## Su tarea
Reproduzca literalmente, del texto sobre el poeta en el Valle del Mantaro, todo lo que va desde "Vino al Valle" hasta "de verla pasar.".

## Texto mostrado
Vino al Valle del Mantaro (Obviaba las referencias a Huancayo y Jauja), así lo nombraba, por ciertas nostalgias (había vivido en La Oroya en su niñez y su pareja, Hilda, era de estos lares) y para renacer entre vientos, follajes y aire distinto a su Lima entrañable. Como buen poeta contracultural vivía resumiendo el espíritu “hippie”, la transhumancia, el amor pleno, la bohemia y la poesía vital. Entendía a plenitud aquello de “la vida es algo que pasa mientras uno está trabajando”, por lo que escogió vivirla en vez de verla pasar.
Anduvimos en varios recitales poéticos, eso que les causa aversión y miedo a muchos prosaicos, y dejaba su palabra dura y seca destilando metáforas. La ternura que brotaba de ellas no estaba en el significante sino en el juego rítmico, en el adjetivo contundente y en la narrativa creativa. Muchos lo miraban como un sujeto intemporal del hipismo, esa presencia marcaba un contenido de irreverencia, y su discurso asustaba a algunas señoras y señores “decentes”.

(Filas del conjunto de datos)

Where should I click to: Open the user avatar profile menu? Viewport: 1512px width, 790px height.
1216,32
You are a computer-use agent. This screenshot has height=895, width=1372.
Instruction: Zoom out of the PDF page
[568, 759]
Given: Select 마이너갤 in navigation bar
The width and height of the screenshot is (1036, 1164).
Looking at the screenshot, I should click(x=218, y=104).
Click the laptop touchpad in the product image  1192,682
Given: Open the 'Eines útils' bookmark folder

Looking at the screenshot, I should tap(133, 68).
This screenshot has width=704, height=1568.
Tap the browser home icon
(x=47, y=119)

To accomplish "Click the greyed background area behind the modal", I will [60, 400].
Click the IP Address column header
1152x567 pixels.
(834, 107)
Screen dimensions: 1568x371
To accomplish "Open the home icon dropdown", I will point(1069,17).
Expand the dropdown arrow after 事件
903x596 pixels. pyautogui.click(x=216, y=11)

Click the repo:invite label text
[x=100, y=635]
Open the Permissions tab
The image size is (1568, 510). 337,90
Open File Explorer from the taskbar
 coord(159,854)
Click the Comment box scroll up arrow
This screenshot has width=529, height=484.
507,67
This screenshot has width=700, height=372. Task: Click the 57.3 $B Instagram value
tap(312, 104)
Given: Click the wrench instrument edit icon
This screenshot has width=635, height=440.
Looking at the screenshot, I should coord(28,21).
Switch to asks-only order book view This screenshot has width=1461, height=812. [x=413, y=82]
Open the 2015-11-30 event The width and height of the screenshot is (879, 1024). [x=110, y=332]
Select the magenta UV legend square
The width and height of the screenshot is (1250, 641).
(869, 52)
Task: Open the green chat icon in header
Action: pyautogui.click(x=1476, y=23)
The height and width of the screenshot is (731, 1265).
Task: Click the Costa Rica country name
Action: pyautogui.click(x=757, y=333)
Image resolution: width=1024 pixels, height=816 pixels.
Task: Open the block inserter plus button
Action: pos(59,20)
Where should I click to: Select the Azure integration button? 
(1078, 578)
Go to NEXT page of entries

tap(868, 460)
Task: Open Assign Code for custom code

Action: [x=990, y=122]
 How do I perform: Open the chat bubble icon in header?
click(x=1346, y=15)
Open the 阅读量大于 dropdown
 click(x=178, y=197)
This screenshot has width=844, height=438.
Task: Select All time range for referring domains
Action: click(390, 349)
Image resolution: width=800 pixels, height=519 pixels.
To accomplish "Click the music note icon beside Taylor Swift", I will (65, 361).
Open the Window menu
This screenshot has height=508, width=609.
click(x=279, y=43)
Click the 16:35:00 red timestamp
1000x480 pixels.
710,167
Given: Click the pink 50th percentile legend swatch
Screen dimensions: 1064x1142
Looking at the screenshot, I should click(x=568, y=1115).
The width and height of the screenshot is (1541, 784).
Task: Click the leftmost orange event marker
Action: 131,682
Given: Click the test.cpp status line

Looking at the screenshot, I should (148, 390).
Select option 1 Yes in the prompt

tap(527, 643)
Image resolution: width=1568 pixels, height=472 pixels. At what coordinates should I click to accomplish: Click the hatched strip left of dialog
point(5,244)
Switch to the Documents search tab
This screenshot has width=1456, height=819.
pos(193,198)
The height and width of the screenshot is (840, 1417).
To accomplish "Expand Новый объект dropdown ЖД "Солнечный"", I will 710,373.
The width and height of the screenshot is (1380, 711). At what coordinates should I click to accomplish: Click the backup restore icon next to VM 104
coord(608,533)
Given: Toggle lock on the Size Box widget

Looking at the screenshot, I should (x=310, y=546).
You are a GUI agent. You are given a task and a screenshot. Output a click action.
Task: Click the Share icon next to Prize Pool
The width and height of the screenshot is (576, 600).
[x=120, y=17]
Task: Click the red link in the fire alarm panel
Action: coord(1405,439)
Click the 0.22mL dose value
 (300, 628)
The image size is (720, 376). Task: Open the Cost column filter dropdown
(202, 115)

## Solución del ejercicio
Vino al Valle del Mantaro (Obviaba las referencias a Huancayo y Jauja), así lo nombraba, por ciertas nostalgias (había vivido en La Oroya en su niñez y su pareja, Hilda, era de estos lares) y para renacer entre vientos, follajes y aire distinto a su Lima entrañable. Como buen poeta contracultural vivía resumiendo el espíritu “hippie”, la transhumancia, el amor pleno, la bohemia y la poesía vital. Entendía a plenitud aquello de “la vida es algo que pasa mientras uno está trabajando”, por lo que escogió vivirla en vez de verla pasar.